▶ _Problem details_
Below is some data. Retype exactly the lines starting at the one with "1456x815 pixels. Task: Click" and ending at the one with "You are a computer-use agent. Viewport: 1481px".

--- Raw data ---

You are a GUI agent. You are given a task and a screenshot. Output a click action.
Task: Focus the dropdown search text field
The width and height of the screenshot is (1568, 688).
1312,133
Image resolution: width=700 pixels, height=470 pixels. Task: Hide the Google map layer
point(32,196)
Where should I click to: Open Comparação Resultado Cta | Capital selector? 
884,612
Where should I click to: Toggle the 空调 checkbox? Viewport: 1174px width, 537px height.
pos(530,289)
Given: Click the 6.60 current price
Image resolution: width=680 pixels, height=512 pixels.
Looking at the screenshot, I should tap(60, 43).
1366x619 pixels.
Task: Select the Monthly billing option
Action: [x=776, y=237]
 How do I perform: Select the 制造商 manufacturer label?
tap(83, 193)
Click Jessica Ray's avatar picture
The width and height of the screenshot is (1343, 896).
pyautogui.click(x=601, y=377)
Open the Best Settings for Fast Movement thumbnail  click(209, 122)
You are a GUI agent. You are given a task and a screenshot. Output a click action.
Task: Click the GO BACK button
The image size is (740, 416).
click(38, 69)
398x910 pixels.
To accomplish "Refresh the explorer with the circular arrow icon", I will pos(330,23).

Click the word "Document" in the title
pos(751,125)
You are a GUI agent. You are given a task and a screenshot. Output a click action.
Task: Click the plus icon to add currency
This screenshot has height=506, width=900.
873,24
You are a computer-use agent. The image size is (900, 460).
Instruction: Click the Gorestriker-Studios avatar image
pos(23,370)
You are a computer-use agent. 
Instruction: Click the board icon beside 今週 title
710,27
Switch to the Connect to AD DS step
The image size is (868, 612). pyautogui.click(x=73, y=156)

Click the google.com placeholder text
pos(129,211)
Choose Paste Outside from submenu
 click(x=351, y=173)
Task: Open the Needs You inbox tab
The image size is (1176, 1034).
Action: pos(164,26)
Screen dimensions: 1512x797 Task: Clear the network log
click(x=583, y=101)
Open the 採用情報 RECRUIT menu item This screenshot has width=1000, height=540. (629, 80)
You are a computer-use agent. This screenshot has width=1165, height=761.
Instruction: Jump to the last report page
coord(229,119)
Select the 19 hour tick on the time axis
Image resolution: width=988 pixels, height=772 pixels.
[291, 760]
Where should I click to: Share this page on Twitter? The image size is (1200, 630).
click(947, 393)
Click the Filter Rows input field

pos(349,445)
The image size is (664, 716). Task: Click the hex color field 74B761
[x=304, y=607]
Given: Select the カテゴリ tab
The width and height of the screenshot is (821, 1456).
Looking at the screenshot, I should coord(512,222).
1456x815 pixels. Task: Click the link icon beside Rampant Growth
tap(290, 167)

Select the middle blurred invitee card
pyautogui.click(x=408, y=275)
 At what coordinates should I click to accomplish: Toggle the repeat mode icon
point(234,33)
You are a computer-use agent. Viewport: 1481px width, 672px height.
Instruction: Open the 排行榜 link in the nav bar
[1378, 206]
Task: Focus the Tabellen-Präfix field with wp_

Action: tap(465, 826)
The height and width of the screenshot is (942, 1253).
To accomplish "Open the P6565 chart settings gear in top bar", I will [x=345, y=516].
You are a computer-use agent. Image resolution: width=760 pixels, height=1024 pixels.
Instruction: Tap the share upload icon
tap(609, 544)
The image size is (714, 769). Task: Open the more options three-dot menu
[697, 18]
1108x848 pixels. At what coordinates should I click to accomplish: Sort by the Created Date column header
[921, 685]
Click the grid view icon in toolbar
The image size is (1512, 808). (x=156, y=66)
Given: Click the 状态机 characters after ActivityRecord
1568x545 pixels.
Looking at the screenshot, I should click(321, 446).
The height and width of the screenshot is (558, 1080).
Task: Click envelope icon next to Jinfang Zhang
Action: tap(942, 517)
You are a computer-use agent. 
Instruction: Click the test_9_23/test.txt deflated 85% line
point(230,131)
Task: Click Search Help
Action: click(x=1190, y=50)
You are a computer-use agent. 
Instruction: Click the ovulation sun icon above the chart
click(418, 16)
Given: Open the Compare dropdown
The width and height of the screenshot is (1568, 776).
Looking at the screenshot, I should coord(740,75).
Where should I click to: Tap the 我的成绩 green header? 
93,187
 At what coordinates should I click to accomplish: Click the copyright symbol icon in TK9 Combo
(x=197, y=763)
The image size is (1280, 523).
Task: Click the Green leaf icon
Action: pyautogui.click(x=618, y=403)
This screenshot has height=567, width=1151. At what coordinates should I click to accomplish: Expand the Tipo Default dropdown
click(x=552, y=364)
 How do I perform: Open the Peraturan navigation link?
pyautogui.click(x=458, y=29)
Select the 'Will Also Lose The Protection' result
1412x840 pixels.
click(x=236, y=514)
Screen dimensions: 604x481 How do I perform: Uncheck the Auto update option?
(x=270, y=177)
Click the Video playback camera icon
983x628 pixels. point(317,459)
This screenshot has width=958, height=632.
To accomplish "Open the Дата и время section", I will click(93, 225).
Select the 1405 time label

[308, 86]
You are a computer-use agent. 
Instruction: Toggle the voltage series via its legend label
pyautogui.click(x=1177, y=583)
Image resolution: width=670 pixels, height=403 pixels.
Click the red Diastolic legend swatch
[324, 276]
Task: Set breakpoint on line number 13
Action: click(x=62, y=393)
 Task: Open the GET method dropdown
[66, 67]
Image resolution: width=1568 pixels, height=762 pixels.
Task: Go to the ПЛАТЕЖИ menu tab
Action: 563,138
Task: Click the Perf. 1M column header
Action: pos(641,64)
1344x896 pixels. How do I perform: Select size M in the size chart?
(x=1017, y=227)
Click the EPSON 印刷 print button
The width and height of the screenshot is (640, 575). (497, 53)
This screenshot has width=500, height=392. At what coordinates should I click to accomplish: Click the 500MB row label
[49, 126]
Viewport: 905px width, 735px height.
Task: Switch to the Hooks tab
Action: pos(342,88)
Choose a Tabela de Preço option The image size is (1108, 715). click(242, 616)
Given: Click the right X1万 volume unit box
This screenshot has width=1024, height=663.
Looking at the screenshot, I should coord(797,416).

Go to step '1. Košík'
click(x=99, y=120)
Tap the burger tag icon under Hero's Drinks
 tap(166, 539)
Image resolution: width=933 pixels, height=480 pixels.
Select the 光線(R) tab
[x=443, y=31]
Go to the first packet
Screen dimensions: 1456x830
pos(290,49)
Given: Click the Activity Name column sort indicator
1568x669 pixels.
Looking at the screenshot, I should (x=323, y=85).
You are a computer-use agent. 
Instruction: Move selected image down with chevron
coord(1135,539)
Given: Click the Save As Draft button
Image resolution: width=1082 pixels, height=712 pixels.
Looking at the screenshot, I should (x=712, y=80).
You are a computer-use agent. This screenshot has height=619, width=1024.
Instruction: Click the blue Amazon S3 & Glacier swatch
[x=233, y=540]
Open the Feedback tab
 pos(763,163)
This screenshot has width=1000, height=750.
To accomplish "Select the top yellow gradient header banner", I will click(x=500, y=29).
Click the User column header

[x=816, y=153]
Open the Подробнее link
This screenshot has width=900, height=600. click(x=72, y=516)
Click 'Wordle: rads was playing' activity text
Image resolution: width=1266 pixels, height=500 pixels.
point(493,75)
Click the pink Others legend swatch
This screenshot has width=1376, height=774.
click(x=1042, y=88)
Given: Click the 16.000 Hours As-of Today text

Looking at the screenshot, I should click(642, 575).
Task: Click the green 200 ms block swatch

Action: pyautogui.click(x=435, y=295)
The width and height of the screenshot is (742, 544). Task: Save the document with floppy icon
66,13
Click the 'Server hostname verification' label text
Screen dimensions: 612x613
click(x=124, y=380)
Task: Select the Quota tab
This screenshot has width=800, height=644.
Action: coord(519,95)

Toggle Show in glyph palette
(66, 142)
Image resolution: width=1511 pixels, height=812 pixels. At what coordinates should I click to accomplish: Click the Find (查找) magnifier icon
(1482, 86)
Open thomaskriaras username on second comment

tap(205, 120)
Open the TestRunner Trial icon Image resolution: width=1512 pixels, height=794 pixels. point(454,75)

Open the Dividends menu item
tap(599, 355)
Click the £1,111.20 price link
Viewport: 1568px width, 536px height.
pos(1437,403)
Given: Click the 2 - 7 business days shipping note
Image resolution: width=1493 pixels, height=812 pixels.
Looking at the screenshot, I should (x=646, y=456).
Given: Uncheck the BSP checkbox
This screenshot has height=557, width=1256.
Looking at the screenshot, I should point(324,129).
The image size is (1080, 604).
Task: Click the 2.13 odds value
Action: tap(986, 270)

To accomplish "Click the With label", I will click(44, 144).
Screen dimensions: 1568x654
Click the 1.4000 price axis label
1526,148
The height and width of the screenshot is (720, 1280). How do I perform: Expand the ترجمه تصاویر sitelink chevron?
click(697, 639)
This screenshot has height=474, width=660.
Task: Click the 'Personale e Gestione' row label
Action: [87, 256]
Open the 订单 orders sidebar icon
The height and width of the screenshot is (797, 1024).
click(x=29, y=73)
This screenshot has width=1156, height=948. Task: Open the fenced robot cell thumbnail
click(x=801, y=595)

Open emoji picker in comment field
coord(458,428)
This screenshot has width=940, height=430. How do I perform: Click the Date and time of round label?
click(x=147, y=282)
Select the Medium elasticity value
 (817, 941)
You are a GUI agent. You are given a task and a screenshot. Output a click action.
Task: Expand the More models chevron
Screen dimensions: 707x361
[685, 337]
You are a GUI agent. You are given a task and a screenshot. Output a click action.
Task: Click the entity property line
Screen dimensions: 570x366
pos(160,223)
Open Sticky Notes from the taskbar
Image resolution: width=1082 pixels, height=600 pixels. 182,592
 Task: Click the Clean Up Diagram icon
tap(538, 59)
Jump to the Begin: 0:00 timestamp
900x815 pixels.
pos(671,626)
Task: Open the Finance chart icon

---

▶ _Solution_
1456x815 pixels. Task: Click the link icon beside Rampant Growth
tap(290, 167)

Select the middle blurred invitee card
pyautogui.click(x=408, y=275)
 At what coordinates should I click to accomplish: Toggle the repeat mode icon
point(234,33)
You are a computer-use agent. Viewport: 1481px width, 672px height.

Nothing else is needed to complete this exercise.